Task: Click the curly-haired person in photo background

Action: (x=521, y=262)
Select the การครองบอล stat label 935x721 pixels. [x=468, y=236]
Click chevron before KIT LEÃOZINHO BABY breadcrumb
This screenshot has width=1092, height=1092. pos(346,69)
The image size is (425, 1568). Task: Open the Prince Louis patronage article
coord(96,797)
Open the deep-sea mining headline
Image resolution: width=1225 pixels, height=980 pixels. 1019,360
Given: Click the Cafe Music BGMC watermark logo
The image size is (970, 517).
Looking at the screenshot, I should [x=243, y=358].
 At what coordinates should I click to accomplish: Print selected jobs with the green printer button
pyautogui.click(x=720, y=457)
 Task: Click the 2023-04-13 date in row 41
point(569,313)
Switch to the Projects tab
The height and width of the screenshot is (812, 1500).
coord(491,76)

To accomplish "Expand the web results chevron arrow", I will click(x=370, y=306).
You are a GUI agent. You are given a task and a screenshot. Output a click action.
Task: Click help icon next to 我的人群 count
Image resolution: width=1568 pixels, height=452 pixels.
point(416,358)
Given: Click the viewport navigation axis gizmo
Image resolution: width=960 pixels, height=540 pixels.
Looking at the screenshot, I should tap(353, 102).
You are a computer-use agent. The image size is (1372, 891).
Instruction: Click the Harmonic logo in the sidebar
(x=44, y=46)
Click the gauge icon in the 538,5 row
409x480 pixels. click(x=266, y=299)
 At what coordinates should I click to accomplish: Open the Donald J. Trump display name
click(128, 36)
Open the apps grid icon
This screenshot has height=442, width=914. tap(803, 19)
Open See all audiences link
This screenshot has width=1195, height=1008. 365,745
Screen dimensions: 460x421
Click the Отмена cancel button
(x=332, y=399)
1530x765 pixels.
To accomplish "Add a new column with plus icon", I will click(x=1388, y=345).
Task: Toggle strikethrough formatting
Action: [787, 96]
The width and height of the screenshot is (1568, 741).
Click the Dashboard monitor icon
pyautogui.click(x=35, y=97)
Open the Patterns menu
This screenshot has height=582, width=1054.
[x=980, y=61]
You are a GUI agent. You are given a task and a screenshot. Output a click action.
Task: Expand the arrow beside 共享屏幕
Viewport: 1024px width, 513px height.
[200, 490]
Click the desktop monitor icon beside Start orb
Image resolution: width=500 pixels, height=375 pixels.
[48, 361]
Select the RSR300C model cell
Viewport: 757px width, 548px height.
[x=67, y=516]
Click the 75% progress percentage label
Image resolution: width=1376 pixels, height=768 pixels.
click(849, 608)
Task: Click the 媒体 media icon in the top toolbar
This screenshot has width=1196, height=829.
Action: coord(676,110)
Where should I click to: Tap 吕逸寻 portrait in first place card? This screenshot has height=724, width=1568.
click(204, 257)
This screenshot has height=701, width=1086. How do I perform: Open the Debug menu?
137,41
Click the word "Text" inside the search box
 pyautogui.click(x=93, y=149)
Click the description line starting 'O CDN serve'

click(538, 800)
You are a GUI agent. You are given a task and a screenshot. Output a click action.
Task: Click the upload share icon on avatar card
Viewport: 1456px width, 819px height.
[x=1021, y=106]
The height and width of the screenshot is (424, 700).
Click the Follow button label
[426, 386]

→ Exercise details:
This exercise calls for every record above to be written out again exactly.

→ Response below:
Task: Click the curly-haired person in photo background

Action: (x=521, y=262)
Select the การครองบอล stat label 935x721 pixels. [x=468, y=236]
Click chevron before KIT LEÃOZINHO BABY breadcrumb
This screenshot has width=1092, height=1092. pos(346,69)
The image size is (425, 1568). Task: Open the Prince Louis patronage article
coord(96,797)
Open the deep-sea mining headline
Image resolution: width=1225 pixels, height=980 pixels. 1019,360
Given: Click the Cafe Music BGMC watermark logo
The image size is (970, 517).
Looking at the screenshot, I should [x=243, y=358].
 At what coordinates should I click to accomplish: Print selected jobs with the green printer button
pyautogui.click(x=720, y=457)
 Task: Click the 2023-04-13 date in row 41
point(569,313)
Switch to the Projects tab
The height and width of the screenshot is (812, 1500).
coord(491,76)

To accomplish "Expand the web results chevron arrow", I will click(x=370, y=306).
You are a GUI agent. You are given a task and a screenshot. Output a click action.
Task: Click help icon next to 我的人群 count
Image resolution: width=1568 pixels, height=452 pixels.
point(416,358)
Given: Click the viewport navigation axis gizmo
Image resolution: width=960 pixels, height=540 pixels.
Looking at the screenshot, I should tap(353, 102).
You are a computer-use agent. The image size is (1372, 891).
Instruction: Click the Harmonic logo in the sidebar
(x=44, y=46)
Click the gauge icon in the 538,5 row
409x480 pixels. click(x=266, y=299)
 At what coordinates should I click to accomplish: Open the Donald J. Trump display name
click(128, 36)
Open the apps grid icon
This screenshot has height=442, width=914. tap(803, 19)
Open See all audiences link
This screenshot has width=1195, height=1008. 365,745
Screen dimensions: 460x421
Click the Отмена cancel button
(x=332, y=399)
1530x765 pixels.
To accomplish "Add a new column with plus icon", I will click(x=1388, y=345).
Task: Toggle strikethrough formatting
Action: [787, 96]
The width and height of the screenshot is (1568, 741).
Click the Dashboard monitor icon
pyautogui.click(x=35, y=97)
Open the Patterns menu
This screenshot has height=582, width=1054.
[x=980, y=61]
You are a GUI agent. You are given a task and a screenshot. Output a click action.
Task: Expand the arrow beside 共享屏幕
Viewport: 1024px width, 513px height.
[200, 490]
Click the desktop monitor icon beside Start orb
Image resolution: width=500 pixels, height=375 pixels.
[48, 361]
Select the RSR300C model cell
Viewport: 757px width, 548px height.
[x=67, y=516]
Click the 75% progress percentage label
Image resolution: width=1376 pixels, height=768 pixels.
click(849, 608)
Task: Click the 媒体 media icon in the top toolbar
This screenshot has width=1196, height=829.
Action: coord(676,110)
Where should I click to: Tap 吕逸寻 portrait in first place card? This screenshot has height=724, width=1568.
click(204, 257)
This screenshot has height=701, width=1086. How do I perform: Open the Debug menu?
137,41
Click the word "Text" inside the search box
 pyautogui.click(x=93, y=149)
Click the description line starting 'O CDN serve'

click(538, 800)
You are a GUI agent. You are given a task and a screenshot. Output a click action.
Task: Click the upload share icon on avatar card
Viewport: 1456px width, 819px height.
[x=1021, y=106]
The height and width of the screenshot is (424, 700).
Click the Follow button label
[426, 386]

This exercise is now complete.